_Provided entries_.
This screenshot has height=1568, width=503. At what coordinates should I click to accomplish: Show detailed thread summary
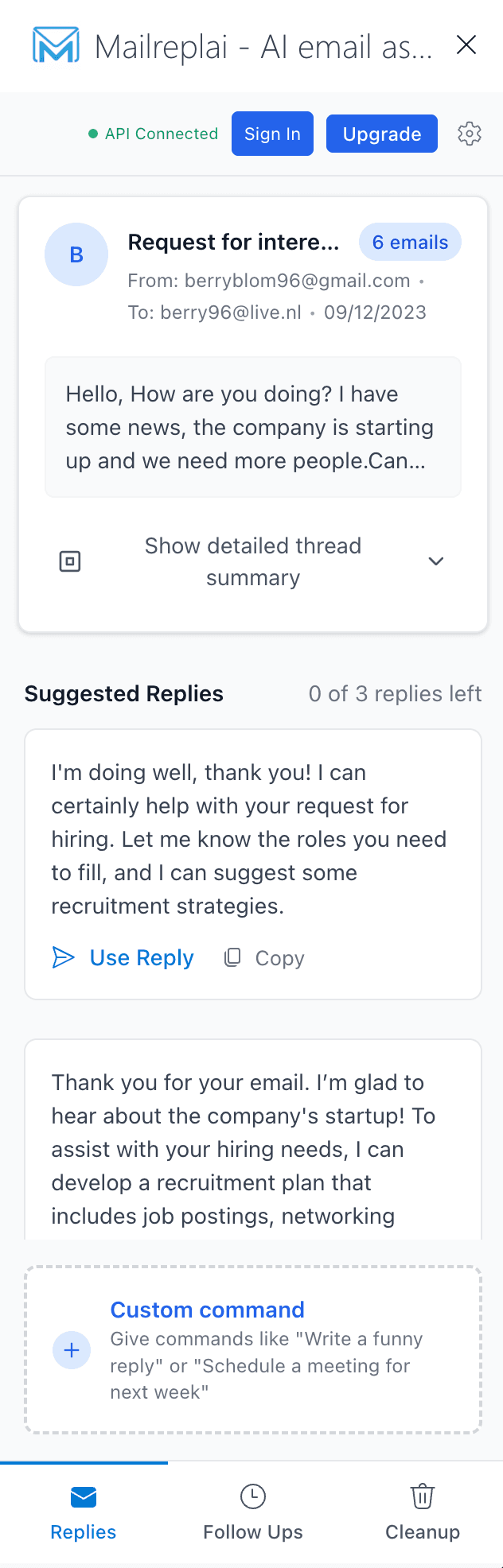(253, 561)

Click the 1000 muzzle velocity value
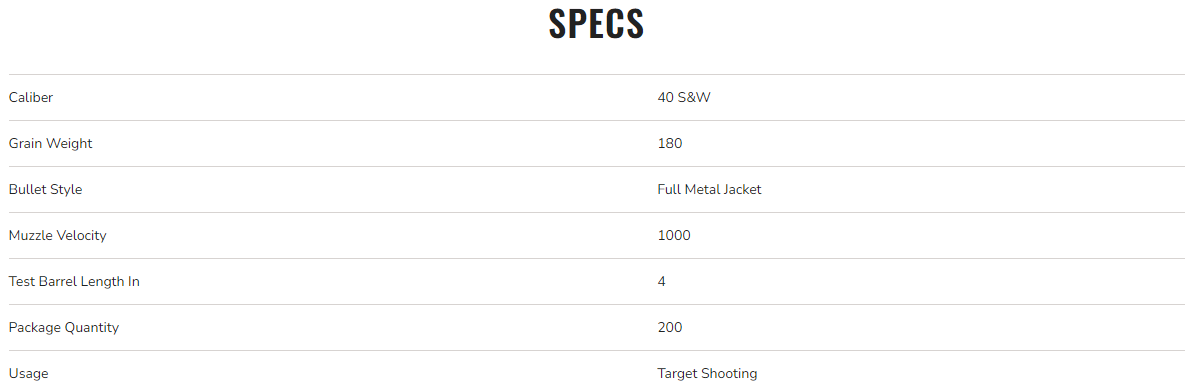pyautogui.click(x=674, y=236)
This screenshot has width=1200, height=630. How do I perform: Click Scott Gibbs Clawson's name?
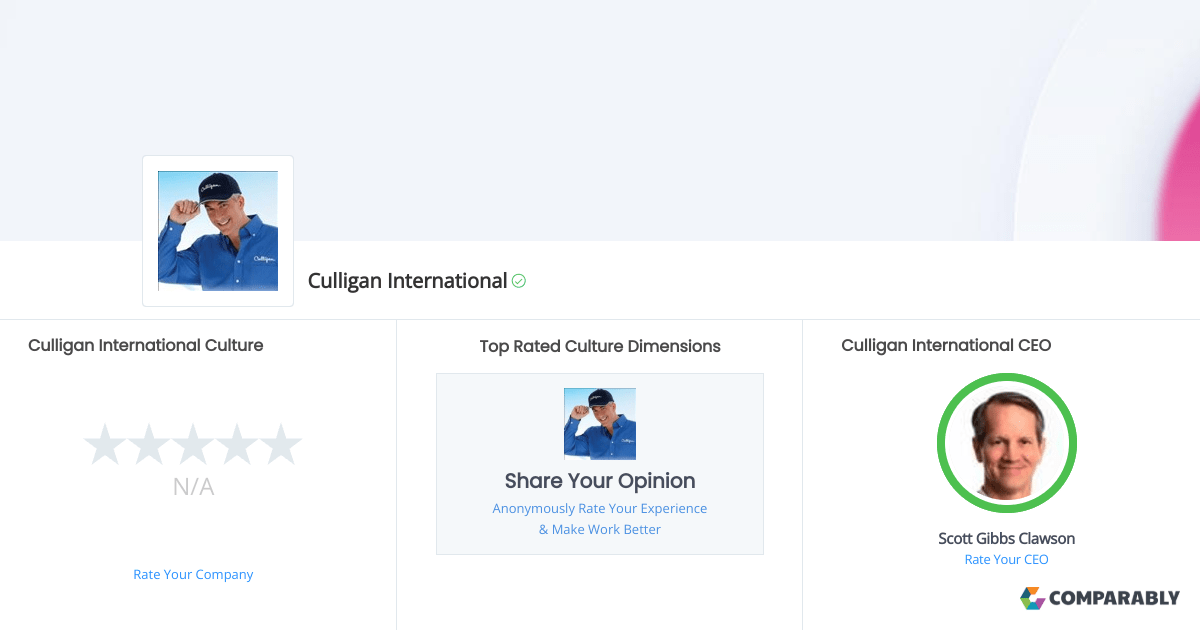point(1006,538)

_Exercise instructions_. Could you transcribe exactly the lines from the line containing "Click the 1000 muzzle velocity value" through the final line of the records, both included, and nothing beyond them? The pictures should be left out.

_Answer_.
Click the 1000 muzzle velocity value
pyautogui.click(x=674, y=236)
This screenshot has width=1200, height=630. How do I perform: Click Scott Gibbs Clawson's name?
point(1006,538)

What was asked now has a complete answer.